Re: UTF-32 and Pfennig

From: Markus Kuhn (Markus.Kuhn@cl.cam.ac.uk)
Date: Fri Jul 23 1999 - 09:48:27 EDT


Torsten Mohrin wrote on 1999-07-23 11:19 UTC:
> Could you please clarify the difference between the terms "UCS-4" and
> "UTF-32".

http://www.unicode.org/unicode/reports/tr19/

In essence UTF-32 is UCS-4 restricted to characters below U+110000.

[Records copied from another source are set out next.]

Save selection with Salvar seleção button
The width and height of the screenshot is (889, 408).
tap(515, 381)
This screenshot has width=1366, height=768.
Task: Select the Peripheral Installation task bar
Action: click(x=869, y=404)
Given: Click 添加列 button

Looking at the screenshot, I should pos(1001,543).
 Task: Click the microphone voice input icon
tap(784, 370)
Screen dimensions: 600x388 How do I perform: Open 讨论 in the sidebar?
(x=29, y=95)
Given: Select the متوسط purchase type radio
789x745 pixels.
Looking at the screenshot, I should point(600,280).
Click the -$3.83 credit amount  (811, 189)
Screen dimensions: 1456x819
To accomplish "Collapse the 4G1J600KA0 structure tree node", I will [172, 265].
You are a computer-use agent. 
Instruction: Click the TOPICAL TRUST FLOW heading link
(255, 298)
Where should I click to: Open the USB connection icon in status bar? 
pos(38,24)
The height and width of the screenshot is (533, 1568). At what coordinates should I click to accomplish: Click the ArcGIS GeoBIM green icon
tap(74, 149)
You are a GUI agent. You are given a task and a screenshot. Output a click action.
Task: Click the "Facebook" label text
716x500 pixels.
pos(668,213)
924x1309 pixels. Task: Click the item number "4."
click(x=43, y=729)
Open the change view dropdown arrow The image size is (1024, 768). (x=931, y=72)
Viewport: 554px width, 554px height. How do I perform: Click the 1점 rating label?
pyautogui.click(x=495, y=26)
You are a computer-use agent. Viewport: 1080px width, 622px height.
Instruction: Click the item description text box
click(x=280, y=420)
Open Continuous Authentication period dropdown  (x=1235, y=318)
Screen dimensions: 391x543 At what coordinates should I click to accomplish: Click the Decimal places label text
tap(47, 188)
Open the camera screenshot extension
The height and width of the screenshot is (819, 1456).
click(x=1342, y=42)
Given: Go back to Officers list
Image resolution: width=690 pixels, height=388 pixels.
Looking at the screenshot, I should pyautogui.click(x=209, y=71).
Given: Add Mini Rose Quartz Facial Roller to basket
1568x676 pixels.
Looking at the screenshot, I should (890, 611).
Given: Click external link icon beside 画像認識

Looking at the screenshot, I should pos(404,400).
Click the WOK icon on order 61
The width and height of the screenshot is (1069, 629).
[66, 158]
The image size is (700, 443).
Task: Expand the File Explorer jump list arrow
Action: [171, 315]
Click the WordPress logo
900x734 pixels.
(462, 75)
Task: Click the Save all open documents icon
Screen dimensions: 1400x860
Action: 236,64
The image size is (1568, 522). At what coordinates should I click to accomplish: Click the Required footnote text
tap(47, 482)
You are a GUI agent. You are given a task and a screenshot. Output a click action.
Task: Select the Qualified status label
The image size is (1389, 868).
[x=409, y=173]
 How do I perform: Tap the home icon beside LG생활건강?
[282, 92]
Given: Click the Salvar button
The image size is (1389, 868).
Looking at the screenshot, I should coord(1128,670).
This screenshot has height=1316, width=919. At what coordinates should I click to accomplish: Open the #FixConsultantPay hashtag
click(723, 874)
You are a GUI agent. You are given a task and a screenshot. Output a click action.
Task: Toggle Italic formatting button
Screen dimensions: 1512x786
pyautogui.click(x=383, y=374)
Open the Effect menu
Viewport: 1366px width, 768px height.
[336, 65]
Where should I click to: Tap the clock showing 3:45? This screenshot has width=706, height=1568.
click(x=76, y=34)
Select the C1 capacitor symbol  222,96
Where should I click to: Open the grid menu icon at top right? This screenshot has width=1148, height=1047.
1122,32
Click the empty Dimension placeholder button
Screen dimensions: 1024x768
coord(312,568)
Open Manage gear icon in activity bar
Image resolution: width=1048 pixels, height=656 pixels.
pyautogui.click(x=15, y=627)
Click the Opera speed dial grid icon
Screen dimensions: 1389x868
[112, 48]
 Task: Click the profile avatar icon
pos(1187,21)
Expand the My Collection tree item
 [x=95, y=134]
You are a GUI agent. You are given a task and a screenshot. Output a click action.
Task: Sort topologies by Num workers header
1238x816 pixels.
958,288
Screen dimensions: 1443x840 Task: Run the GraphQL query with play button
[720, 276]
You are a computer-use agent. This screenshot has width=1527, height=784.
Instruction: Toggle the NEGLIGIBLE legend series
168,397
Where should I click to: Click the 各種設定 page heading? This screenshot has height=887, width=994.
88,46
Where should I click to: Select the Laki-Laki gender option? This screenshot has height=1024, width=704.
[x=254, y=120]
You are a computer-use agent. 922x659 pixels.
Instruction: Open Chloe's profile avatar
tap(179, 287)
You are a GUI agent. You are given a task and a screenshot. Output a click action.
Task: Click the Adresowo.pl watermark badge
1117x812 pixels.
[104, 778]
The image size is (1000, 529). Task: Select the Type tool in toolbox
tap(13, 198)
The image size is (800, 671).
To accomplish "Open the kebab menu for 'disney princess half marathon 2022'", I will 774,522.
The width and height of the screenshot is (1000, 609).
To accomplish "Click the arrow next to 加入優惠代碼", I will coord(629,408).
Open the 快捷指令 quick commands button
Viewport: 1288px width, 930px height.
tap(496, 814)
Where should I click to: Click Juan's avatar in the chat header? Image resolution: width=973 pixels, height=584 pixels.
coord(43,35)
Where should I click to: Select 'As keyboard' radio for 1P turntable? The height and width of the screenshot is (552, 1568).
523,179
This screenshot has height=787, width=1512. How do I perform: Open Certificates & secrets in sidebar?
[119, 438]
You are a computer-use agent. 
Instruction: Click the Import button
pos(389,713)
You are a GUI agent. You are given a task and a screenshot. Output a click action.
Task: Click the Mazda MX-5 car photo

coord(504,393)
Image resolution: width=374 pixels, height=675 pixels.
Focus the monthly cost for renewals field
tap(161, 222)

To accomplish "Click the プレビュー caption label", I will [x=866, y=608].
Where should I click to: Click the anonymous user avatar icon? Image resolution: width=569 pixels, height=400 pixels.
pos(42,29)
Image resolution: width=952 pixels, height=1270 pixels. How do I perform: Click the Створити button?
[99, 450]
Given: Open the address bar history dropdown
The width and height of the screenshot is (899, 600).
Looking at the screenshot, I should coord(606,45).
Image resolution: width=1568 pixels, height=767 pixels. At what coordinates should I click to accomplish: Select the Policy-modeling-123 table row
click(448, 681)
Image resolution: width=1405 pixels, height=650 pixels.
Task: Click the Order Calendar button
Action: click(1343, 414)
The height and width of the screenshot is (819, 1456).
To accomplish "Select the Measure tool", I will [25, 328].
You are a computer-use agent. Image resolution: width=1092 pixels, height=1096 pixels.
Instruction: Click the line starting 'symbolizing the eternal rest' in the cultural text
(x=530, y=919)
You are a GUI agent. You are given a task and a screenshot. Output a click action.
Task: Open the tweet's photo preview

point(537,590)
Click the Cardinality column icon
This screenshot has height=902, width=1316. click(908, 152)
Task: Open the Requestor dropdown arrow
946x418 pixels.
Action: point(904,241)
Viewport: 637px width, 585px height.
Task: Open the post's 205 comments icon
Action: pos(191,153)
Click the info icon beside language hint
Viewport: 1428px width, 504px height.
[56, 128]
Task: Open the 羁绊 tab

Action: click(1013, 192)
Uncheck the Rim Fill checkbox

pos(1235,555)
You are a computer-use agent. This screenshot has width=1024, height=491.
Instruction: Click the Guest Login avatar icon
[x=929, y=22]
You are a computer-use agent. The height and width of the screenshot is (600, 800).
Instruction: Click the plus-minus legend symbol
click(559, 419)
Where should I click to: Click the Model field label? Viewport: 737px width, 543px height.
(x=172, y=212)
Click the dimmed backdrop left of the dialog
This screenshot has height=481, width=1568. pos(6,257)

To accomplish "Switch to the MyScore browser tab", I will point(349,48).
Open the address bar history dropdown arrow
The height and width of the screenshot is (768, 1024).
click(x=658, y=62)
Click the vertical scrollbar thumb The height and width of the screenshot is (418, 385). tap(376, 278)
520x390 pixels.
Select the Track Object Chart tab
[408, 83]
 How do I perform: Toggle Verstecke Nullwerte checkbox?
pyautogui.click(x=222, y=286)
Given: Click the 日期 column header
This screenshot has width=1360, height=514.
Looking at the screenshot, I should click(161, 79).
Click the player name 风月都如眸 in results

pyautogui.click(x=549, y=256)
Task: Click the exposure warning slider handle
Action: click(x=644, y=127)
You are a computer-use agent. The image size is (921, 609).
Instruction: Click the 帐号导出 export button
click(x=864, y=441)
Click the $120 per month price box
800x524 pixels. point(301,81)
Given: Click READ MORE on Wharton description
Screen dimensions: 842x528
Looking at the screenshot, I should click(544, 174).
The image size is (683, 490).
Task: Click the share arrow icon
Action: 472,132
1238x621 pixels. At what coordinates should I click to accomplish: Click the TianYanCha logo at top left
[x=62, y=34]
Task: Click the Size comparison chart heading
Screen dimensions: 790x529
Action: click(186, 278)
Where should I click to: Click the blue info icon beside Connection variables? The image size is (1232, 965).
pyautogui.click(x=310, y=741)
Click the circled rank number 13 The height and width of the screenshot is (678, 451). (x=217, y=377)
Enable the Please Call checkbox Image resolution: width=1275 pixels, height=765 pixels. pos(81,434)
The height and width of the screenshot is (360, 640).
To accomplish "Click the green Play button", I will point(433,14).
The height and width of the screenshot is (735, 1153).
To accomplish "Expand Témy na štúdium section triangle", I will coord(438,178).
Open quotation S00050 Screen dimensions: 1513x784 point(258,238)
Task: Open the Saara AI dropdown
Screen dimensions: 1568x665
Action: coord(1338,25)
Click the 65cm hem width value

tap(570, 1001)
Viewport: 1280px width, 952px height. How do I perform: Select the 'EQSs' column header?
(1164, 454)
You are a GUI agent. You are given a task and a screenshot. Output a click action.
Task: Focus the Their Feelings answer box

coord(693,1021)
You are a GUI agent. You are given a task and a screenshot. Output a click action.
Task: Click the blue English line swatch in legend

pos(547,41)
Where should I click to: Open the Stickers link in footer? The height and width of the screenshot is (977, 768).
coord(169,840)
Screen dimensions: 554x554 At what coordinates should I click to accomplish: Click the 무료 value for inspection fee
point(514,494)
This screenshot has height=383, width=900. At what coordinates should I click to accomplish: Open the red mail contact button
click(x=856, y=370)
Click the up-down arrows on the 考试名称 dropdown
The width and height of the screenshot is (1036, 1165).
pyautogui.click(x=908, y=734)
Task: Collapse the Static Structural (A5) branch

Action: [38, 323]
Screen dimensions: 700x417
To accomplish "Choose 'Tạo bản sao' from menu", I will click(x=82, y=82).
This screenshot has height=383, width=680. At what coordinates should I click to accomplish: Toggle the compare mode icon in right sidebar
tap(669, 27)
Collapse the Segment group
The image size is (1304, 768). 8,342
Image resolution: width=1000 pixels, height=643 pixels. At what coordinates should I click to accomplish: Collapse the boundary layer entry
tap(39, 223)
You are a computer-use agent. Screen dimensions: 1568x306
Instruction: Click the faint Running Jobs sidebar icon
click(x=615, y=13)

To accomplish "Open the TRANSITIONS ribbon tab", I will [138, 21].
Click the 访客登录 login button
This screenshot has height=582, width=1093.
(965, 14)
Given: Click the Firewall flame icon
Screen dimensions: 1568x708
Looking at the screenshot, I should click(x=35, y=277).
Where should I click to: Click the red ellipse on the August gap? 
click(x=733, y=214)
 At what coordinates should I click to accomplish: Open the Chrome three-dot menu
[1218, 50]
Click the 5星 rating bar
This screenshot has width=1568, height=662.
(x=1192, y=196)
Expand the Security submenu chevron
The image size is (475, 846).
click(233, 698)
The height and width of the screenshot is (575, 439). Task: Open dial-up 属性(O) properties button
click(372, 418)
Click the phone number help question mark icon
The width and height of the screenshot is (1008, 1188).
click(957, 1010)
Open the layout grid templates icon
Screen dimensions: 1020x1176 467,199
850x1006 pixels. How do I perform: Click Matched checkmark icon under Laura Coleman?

I personally think the idea is a load of matter that millions of flies
will love:

  - UTF-32 is primarily a political correctness exercise to keep the UTF-16
    crowd happy, which still feels morally threatened by the idea that
    UCS is a 31-bit set and the fact that the competition (i.e., UTF-8)
    covers it all. (Note that TR #19 explicitly declares UTF-16BE
    *and* UTF-16LE to be the preferred representation forms and mentions
    UTF-8 only for legacy applications, which indicates clearly, which
    camp TR #19 comes from.)

  - UTF-32 makes the same mistake as UTF-16 in allowing both a big endian
    and a little endian form, with a BOM to signal the two, as opposed to
    making life simple by decreeing one to be the chosen one (bigendian
    of course).

  - If UTF-32If is really used as an encoding somewhere, then it wastes
    25% of all bits. One should instead specify a 24-bit format, and the
    processing requirements to read it into 32-bit registers will nullify
    any difference between LE and BE, such that we can happily agree
    on BE (as we did in UTF-8, which is after all a bigendian format).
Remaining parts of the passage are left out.